“It’s a fucking rattletrap!”
Yeah, that’s what the asshole said.
Dash finally crossed the line
It was time to squish him dead
Like a fucking bug
He was talking ‘bout my wheels
My steed, well, deux chevaux
Just an itsy bitsy car
But hell, that thing could go
Like shit from a loose fucking goose.
So the challenge had been made
Time and place were fixed and set
There was just one last detail
Get Steve… then win the bet
And had Dash his fucking ass on a platter.
Steve loved these little babies
Kept them polished, purring, fit
With him here riding shotgun
Fucking Dash was in deep shit
But what the hell else was new?
Steve-o greased and primed and oiled
Dropped the hood then pumped some gas
“Now get yourself right in there
Cause we’er gonna kick some ass”.
Dash ass… finest fucking kind of ass to kick
But then, to my surprise,
Old Steve-o gave a shove
And climbed behind the wheel
Pulling on a racing glove…
Just one though… sort of a cheap little fart (I know… he got his parts from Fred’s Junkyard)

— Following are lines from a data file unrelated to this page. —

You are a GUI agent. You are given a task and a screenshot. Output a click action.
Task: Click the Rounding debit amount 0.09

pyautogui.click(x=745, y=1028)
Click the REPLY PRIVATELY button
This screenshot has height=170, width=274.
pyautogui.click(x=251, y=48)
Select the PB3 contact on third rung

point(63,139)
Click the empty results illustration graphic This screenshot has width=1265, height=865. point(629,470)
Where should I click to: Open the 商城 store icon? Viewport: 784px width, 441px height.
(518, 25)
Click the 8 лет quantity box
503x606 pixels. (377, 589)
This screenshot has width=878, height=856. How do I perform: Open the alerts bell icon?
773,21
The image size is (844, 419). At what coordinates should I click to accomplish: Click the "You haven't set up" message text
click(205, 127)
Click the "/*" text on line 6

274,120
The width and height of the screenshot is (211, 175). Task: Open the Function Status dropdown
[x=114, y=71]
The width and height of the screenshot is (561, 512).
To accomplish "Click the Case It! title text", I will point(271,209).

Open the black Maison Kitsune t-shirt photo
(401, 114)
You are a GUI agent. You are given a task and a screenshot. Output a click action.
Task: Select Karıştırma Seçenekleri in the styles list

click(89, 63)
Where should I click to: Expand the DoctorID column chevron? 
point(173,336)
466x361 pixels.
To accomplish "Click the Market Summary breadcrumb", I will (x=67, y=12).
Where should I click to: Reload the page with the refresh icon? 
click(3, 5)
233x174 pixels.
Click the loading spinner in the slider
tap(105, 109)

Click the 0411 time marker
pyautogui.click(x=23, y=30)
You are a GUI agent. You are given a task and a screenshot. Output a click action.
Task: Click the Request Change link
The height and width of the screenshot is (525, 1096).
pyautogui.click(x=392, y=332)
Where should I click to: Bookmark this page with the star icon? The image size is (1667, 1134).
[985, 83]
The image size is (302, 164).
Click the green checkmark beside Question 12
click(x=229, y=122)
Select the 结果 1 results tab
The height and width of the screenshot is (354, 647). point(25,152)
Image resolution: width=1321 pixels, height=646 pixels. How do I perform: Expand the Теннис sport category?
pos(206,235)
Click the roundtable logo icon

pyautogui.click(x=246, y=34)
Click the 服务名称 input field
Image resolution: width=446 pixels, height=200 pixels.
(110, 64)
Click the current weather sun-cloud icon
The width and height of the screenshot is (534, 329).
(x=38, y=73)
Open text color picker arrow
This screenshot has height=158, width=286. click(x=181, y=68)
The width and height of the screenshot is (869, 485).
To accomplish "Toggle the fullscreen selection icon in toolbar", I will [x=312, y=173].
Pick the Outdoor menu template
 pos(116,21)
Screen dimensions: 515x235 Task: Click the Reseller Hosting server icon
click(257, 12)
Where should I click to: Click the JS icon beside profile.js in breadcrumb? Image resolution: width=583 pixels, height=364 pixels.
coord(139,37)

He stomped down on the pedal
Made my poor Lemoen peel
The glint there in his eye
Sorta made me feel
Like I was about to puke. “What are you trying to do? Make me sick?”
Two wheels round the corner
Then gunned it, made me cry
“What the hell is wrong with you!”
I thought I was gonna die.
For sure I shit my pants… eww. Won’t that be a wonderful fucking thing for Dash to have to clean.
“You crazy fat-assed nutcase!
What did you think I’d think?
You took my red Citroen
And changed it into pink!
With rolls of fucking duct tape, no less!
So here is our NEW deal
For my sweet Roseanna car
She will live in my garage
And you will now stay far
Away from it. Look at what you did to the suspension? And here… the damned steering wheel is twisted up because of your fat freaking ass. No way, you are NOT doing this to one of my babies again!”
So now I have no wheels
And Dash, yeah, he lost the race
So both our little Lemoens
Are parked at Steve-s place…
With a fucking wire fence around em… razor wire… and two god damned huge Rotties standing guard, like he doesn’t trust us or something. Geesh.